All of the records listed below should be retyped exactly.

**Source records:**
==================================================
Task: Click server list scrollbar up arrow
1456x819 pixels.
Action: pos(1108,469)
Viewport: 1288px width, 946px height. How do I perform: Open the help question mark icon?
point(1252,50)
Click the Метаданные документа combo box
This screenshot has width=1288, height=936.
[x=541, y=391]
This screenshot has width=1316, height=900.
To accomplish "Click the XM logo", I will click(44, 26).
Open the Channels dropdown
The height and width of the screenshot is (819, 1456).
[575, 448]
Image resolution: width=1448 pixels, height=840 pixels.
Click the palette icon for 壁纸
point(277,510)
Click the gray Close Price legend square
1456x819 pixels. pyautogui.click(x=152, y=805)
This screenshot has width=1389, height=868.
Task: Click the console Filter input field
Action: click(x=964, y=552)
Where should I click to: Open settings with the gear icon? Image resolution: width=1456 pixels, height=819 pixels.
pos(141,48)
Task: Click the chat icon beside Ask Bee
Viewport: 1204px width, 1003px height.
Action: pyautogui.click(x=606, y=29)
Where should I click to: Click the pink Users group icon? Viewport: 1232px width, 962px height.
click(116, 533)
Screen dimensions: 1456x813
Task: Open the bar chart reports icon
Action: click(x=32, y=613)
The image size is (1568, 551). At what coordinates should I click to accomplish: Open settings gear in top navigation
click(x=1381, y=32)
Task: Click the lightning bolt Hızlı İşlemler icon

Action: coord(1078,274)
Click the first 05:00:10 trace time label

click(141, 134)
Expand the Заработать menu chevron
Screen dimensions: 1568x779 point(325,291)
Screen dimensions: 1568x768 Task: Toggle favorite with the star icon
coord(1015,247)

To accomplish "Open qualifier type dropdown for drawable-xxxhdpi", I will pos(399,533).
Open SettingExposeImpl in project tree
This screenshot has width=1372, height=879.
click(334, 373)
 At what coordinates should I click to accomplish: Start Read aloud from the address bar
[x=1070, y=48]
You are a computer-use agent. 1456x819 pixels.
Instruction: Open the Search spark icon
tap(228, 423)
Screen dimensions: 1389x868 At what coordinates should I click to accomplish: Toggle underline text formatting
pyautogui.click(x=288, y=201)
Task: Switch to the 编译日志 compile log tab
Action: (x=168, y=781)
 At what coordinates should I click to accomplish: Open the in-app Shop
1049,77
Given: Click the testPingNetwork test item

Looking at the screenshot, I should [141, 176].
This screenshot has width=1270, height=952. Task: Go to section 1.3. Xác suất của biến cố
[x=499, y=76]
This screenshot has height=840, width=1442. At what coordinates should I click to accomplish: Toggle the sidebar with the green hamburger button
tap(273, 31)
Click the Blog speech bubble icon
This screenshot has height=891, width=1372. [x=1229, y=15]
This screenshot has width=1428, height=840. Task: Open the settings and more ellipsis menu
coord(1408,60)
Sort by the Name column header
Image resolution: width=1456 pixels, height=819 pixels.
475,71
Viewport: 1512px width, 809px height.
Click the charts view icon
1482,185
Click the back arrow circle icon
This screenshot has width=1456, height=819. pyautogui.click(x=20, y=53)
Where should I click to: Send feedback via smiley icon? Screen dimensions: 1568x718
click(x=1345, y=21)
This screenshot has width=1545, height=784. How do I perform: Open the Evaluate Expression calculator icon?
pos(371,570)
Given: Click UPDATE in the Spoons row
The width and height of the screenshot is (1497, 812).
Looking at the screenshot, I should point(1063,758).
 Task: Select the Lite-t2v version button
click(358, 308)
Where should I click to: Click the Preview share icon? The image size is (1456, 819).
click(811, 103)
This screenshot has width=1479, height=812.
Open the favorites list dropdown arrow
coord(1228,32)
==================================================
**Answer:**
Task: Click server list scrollbar up arrow
1456x819 pixels.
Action: pos(1108,469)
Viewport: 1288px width, 946px height. How do I perform: Open the help question mark icon?
point(1252,50)
Click the Метаданные документа combo box
This screenshot has width=1288, height=936.
[x=541, y=391]
This screenshot has width=1316, height=900.
To accomplish "Click the XM logo", I will click(44, 26).
Open the Channels dropdown
The height and width of the screenshot is (819, 1456).
[575, 448]
Image resolution: width=1448 pixels, height=840 pixels.
Click the palette icon for 壁纸
point(277,510)
Click the gray Close Price legend square
1456x819 pixels. pyautogui.click(x=152, y=805)
This screenshot has width=1389, height=868.
Task: Click the console Filter input field
Action: click(x=964, y=552)
Where should I click to: Open settings with the gear icon? Image resolution: width=1456 pixels, height=819 pixels.
pos(141,48)
Task: Click the chat icon beside Ask Bee
Viewport: 1204px width, 1003px height.
Action: pyautogui.click(x=606, y=29)
Where should I click to: Click the pink Users group icon? Viewport: 1232px width, 962px height.
click(116, 533)
Screen dimensions: 1456x813
Task: Open the bar chart reports icon
Action: click(x=32, y=613)
The image size is (1568, 551). At what coordinates should I click to accomplish: Open settings gear in top navigation
click(x=1381, y=32)
Task: Click the lightning bolt Hızlı İşlemler icon

Action: coord(1078,274)
Click the first 05:00:10 trace time label

click(141, 134)
Expand the Заработать menu chevron
Screen dimensions: 1568x779 point(325,291)
Screen dimensions: 1568x768 Task: Toggle favorite with the star icon
coord(1015,247)

To accomplish "Open qualifier type dropdown for drawable-xxxhdpi", I will pos(399,533).
Open SettingExposeImpl in project tree
This screenshot has width=1372, height=879.
click(334, 373)
 At what coordinates should I click to accomplish: Start Read aloud from the address bar
[x=1070, y=48]
You are a computer-use agent. 1456x819 pixels.
Instruction: Open the Search spark icon
tap(228, 423)
Screen dimensions: 1389x868 At what coordinates should I click to accomplish: Toggle underline text formatting
pyautogui.click(x=288, y=201)
Task: Switch to the 编译日志 compile log tab
Action: (x=168, y=781)
 At what coordinates should I click to accomplish: Open the in-app Shop
1049,77
Given: Click the testPingNetwork test item

Looking at the screenshot, I should [141, 176].
This screenshot has width=1270, height=952. Task: Go to section 1.3. Xác suất của biến cố
[x=499, y=76]
This screenshot has height=840, width=1442. At what coordinates should I click to accomplish: Toggle the sidebar with the green hamburger button
tap(273, 31)
Click the Blog speech bubble icon
This screenshot has height=891, width=1372. [x=1229, y=15]
This screenshot has width=1428, height=840. Task: Open the settings and more ellipsis menu
coord(1408,60)
Sort by the Name column header
Image resolution: width=1456 pixels, height=819 pixels.
475,71
Viewport: 1512px width, 809px height.
Click the charts view icon
1482,185
Click the back arrow circle icon
This screenshot has width=1456, height=819. pyautogui.click(x=20, y=53)
Where should I click to: Send feedback via smiley icon? Screen dimensions: 1568x718
click(x=1345, y=21)
This screenshot has width=1545, height=784. How do I perform: Open the Evaluate Expression calculator icon?
pos(371,570)
Given: Click UPDATE in the Spoons row
The width and height of the screenshot is (1497, 812).
Looking at the screenshot, I should point(1063,758).
 Task: Select the Lite-t2v version button
click(358, 308)
Where should I click to: Click the Preview share icon? The image size is (1456, 819).
click(811, 103)
This screenshot has width=1479, height=812.
Open the favorites list dropdown arrow
coord(1228,32)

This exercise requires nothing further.